Cette violence a provoqué l’exode de près de quatorze millions de personnes. Neuf millions sont déplacées à l’intérieur du pays, tandis que plus de quatre millions ont cherché refuge au Tchad, au Soudan du Sud ou en Égypte. C’est la plus grande crise de déplacement interne au monde. Souvent entassées dans des camps informels, ces familles survivent sans nourriture suffisante, sans abri et sans accès à des services de base.

Famine et effondrement des services de santé
Les violences font peser le spectre de la famine sur le Soudan. En 2026, plus de vingt millions de personnes – soit près des deux tiers de la population – souffrent d’insécurité alimentaire aiguë, et six millions sont au bord de la catastrophe. Dans certaines régions du Darfour et du Kordofan, les seuils de la famine ont déjà été dépassés. Les marchés sont détruits, les récoltes pillées et les routes coupées par les combattants. Des familles ne mangent qu’un repas par jour, et certaines se nourrissent de feuilles ou d’aliments pour bétail. Les ménages dirigés par des femmes sont les plus touchés, car elles affrontent en plus des agressions et du harcèlement lorsqu’elles sortent chercher de la nourriture ou de l’eau.

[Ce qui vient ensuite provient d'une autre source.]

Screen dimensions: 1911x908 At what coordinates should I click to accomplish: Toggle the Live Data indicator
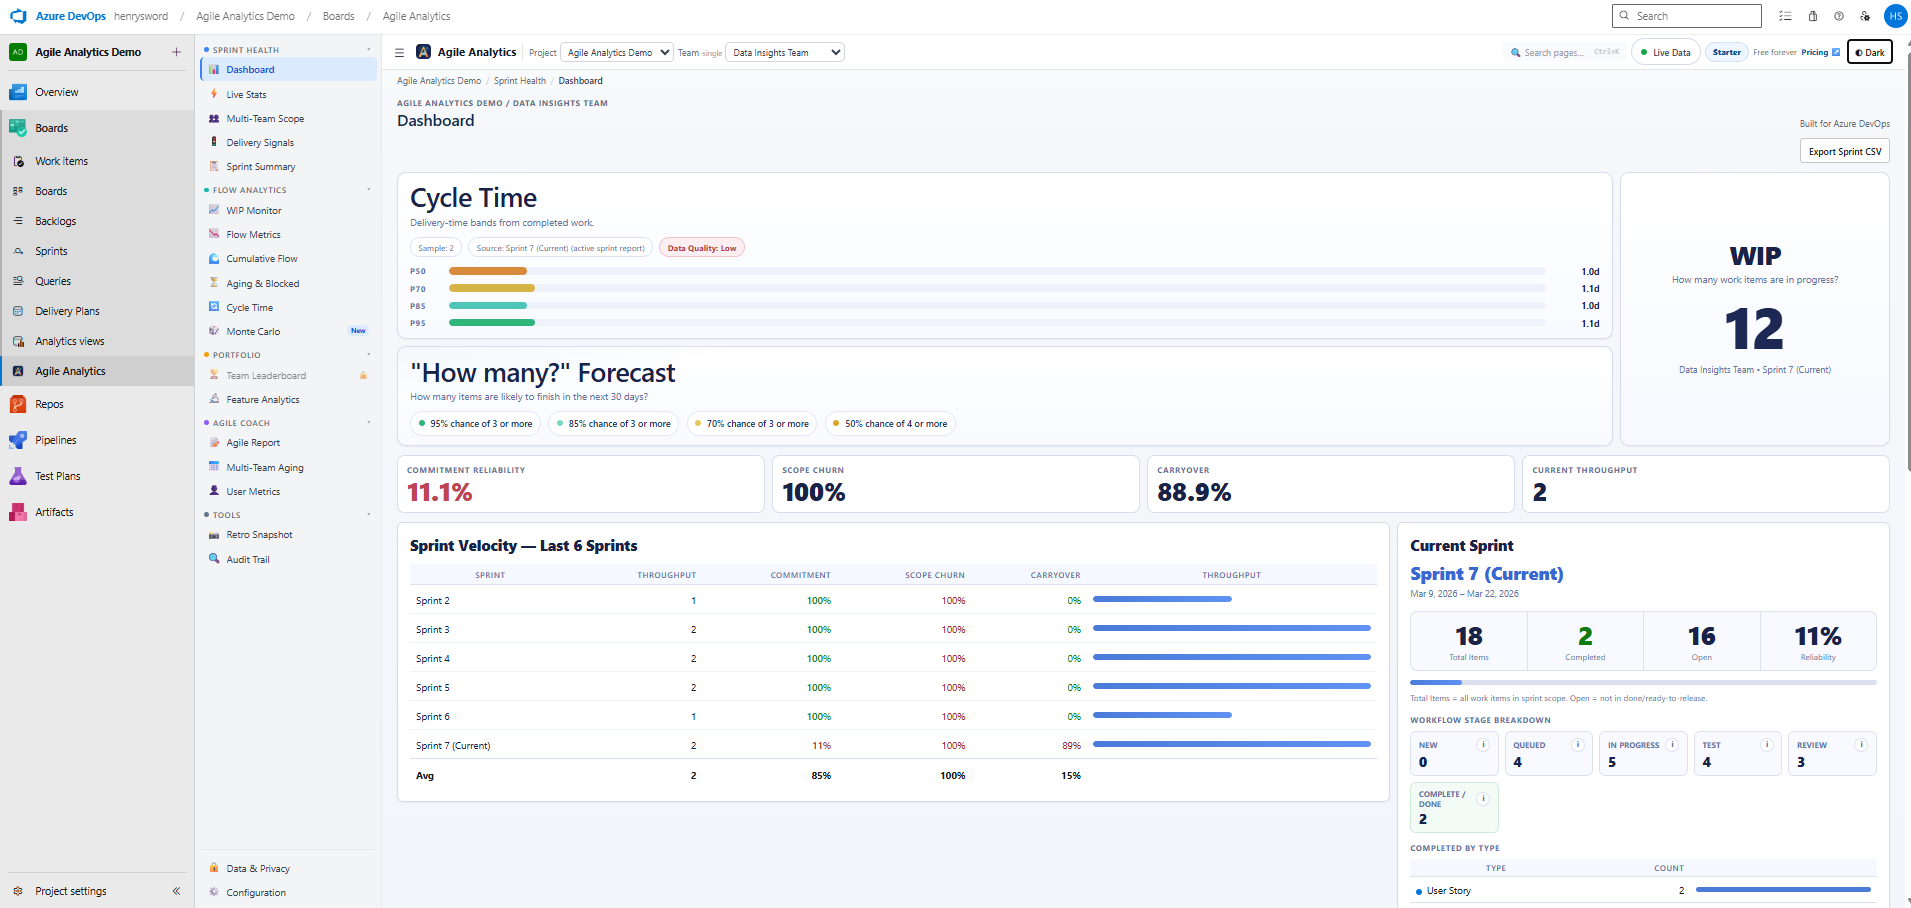click(1664, 51)
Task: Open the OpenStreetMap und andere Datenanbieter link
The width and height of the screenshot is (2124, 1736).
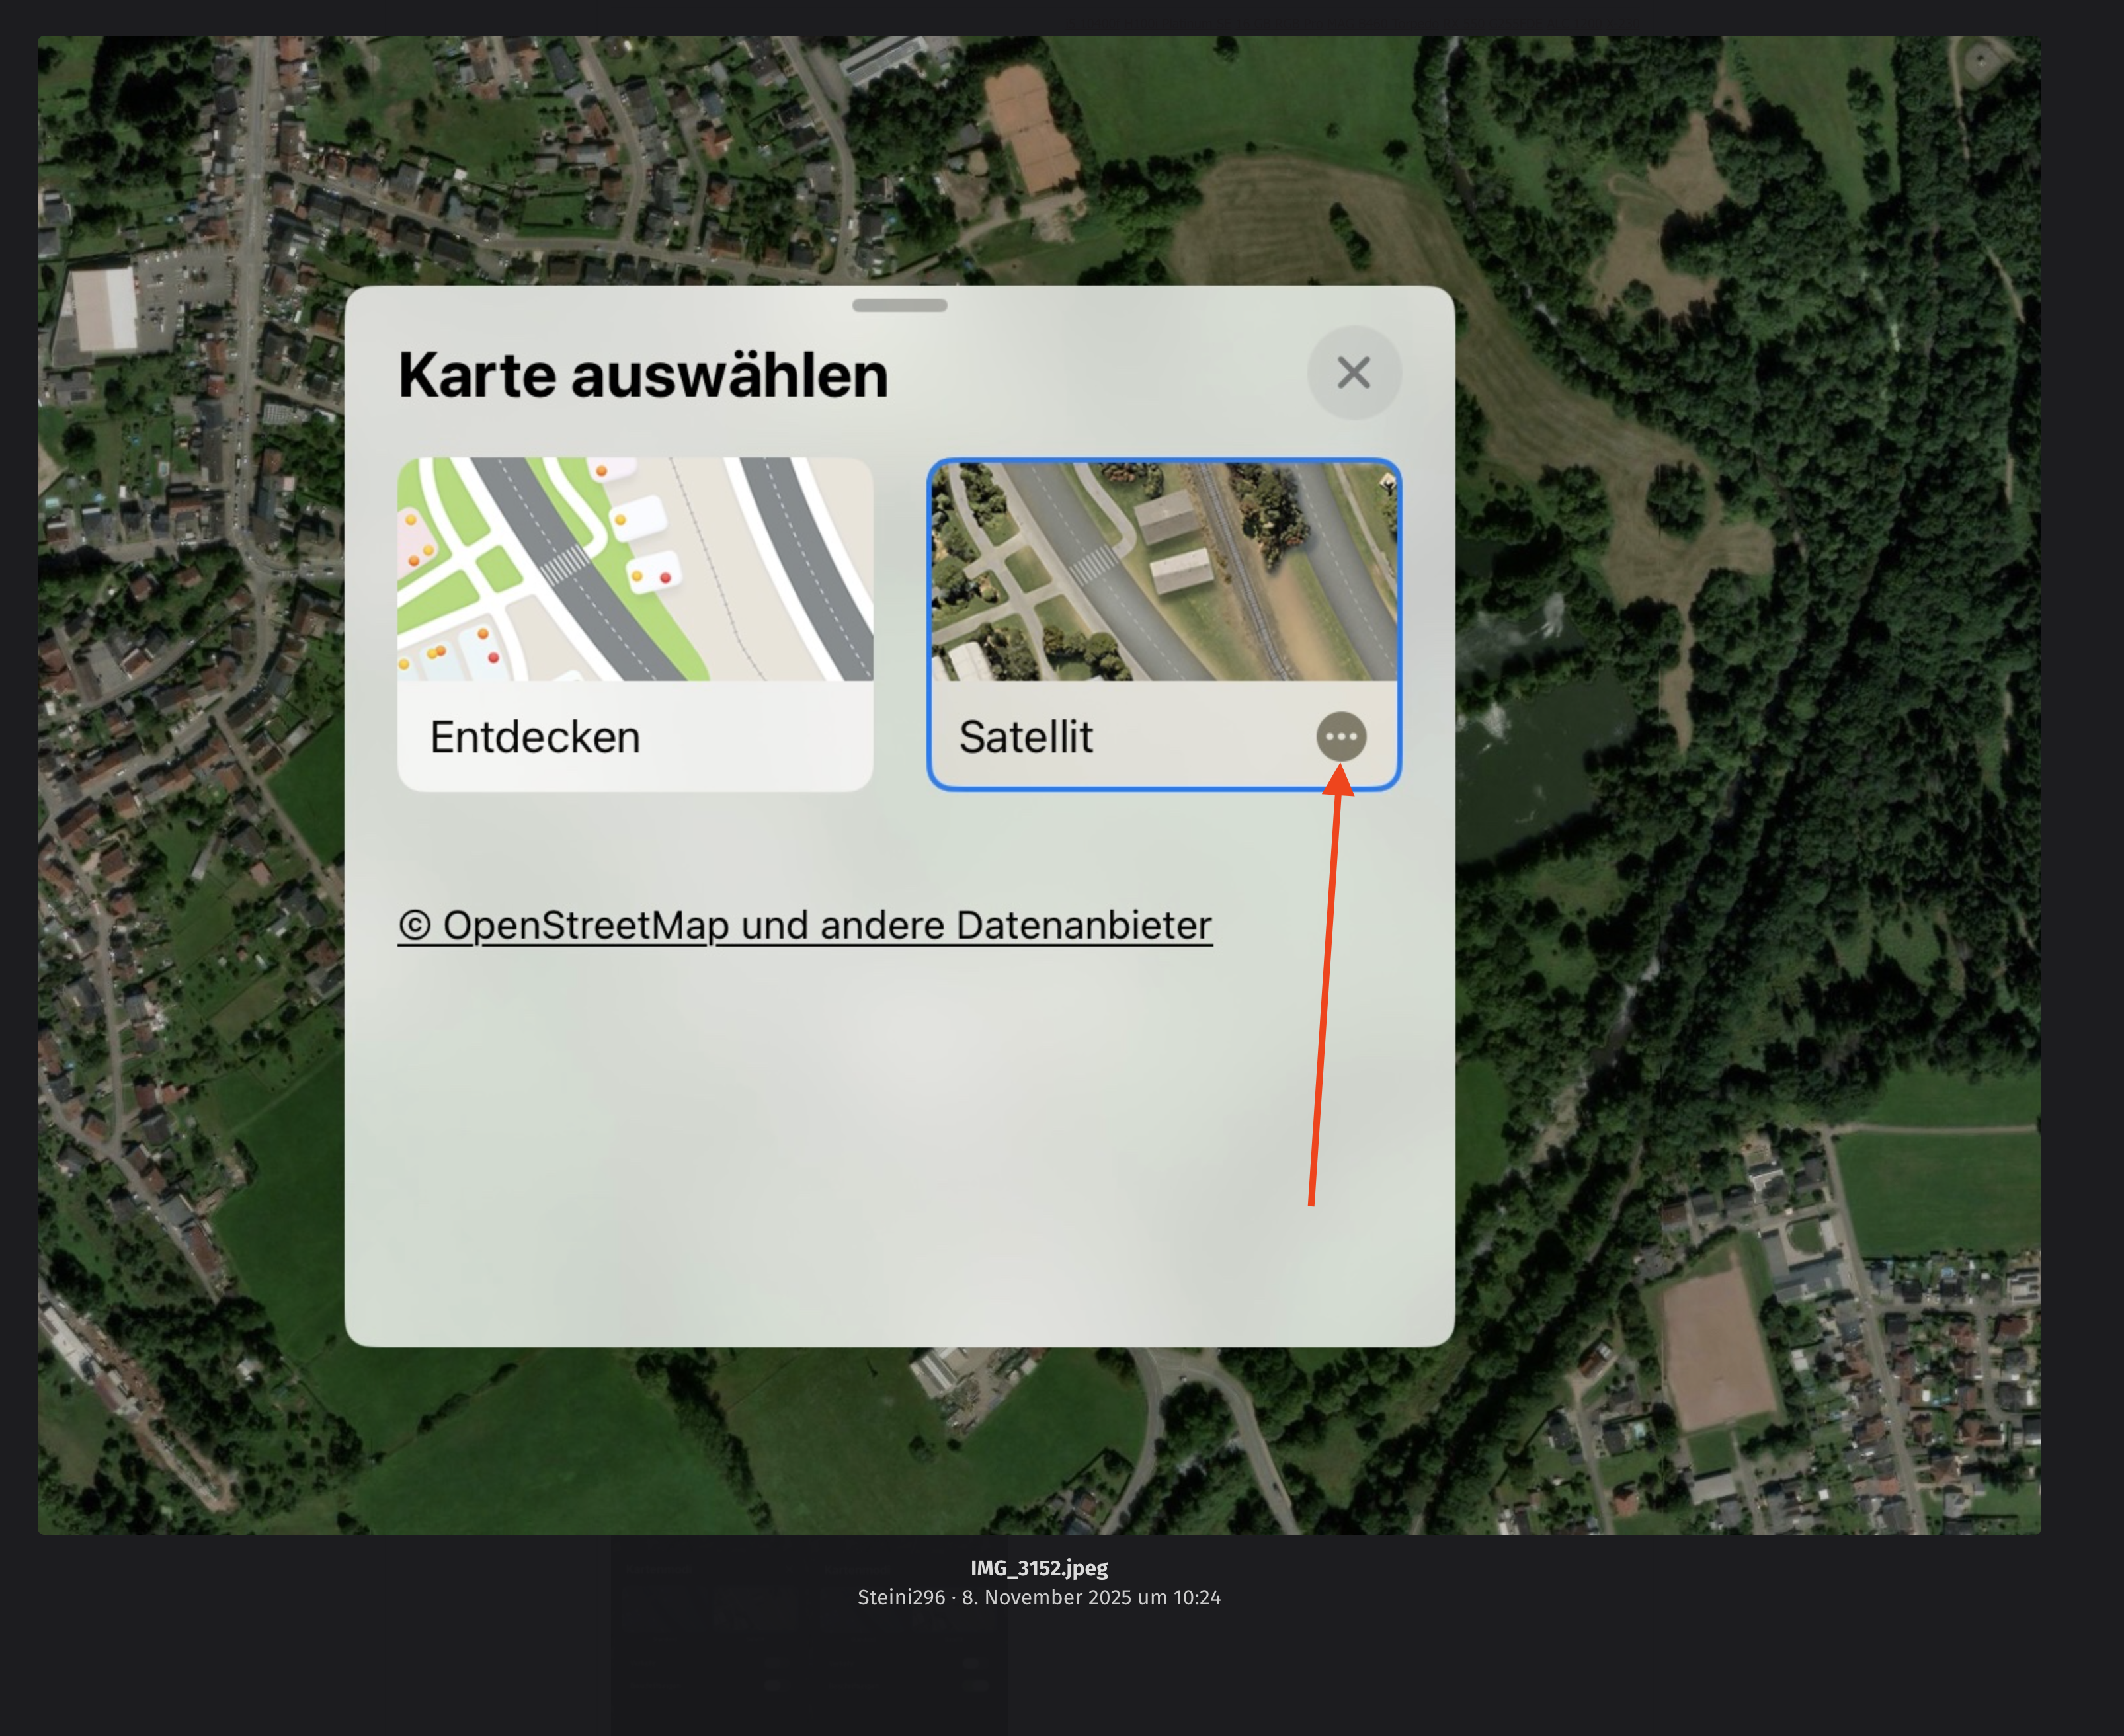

La santé publique est à genoux. Plus de 200 attaques contre des structures sanitaires ont détruit des hôpitaux et tué des soignants. On estime que la majorité des centres de santé dans les zones de conflit ne fonctionnent plus. La population doit parcourir des dizaines de kilomètres pour trouver un dispensaire, souvent dépourvu de médicaments. Les épidémies de choléra, de dengue, de rougeole ou de paludisme se multiplient alors que des millions d’enfants sont mal nourris. Les femmes enceintes accouchent dans des conditions inhumaines, sans assistance médicale.

Violences sexuelles et droits humains bafoués
Les témoignages des survivantes font état de viols collectifs, d’esclavage sexuel et d’enlèvements systématiques. Les FSR utilisent le viol comme arme de guerre pour humilier les communautés et terroriser les populations. Plus de 17 millions de femmes et de filles ont besoin d’aide humanitaire, et plus de quatre millions sont déplacées. Les violences sexuelles s’accompagnent de mariages forcés et de trafics humains. Les adolescentes, souvent arrachées à leur famille, subissent des abus répétés sans recours à la justice.

Une crise qui s’aggrave malgré l’inaction mondiale
La communauté internationale demeure largement silencieuse. Les agences humanitaires ont alerté à plusieurs reprises sur l’ampleur de la catastrophe : plus de trente-trois millions de personnes auront besoin d’assistance en 2026. Le Programme alimentaire mondial a indiqué que 610 millions de dollars sont nécessaires pour maintenir ses opérations cette année. Pourtant, les promesses de financement se heurtent à d’autres crises mondiales, et la guerre au Moyen‑Orient a perturbé les livraisons de carburant et de nourriture vers le Soudan. Les humanitaires dénoncent un « génocide oublié » : le monde tourne le dos à un peuple condamné à mourir de faim et de maladies.

Les réactions des internautes reflètent cette frustration. Sur les réseaux sociaux, des Soudanais et des témoins appellent à ne pas détourner le regard. Ils racontent les souffrances de leurs proches, dénoncent les viols, les exactions et le racisme et demandent aux médias de relayer leurs voix. Des pétitions circulent pour ouvrir des corridors humanitaires et sanctionner les responsables des violences. Cette mobilisation reste insuffisante face à l’ampleur du désastre.

Appel à l’action
Le Soudan vit une tragédie qui défie l’imagination. Dans un monde saturé d’informations, cette crise gigantesque est reléguée à l’arrière-plan. Pourtant, des millions de vies sont en jeu. Les États doivent cesser de détourner le regard, soutenir les efforts diplomatiques pour un cessez‑le‑feu durable et financer massivement l’aide humanitaire. Les Soudanais ne demandent pas la charité, mais le respect de leur dignité et l’application du droit international humanitaire. Sans une action rapide, la plus grande crise du monde pourrait se transformer en hécatombe silencieuse.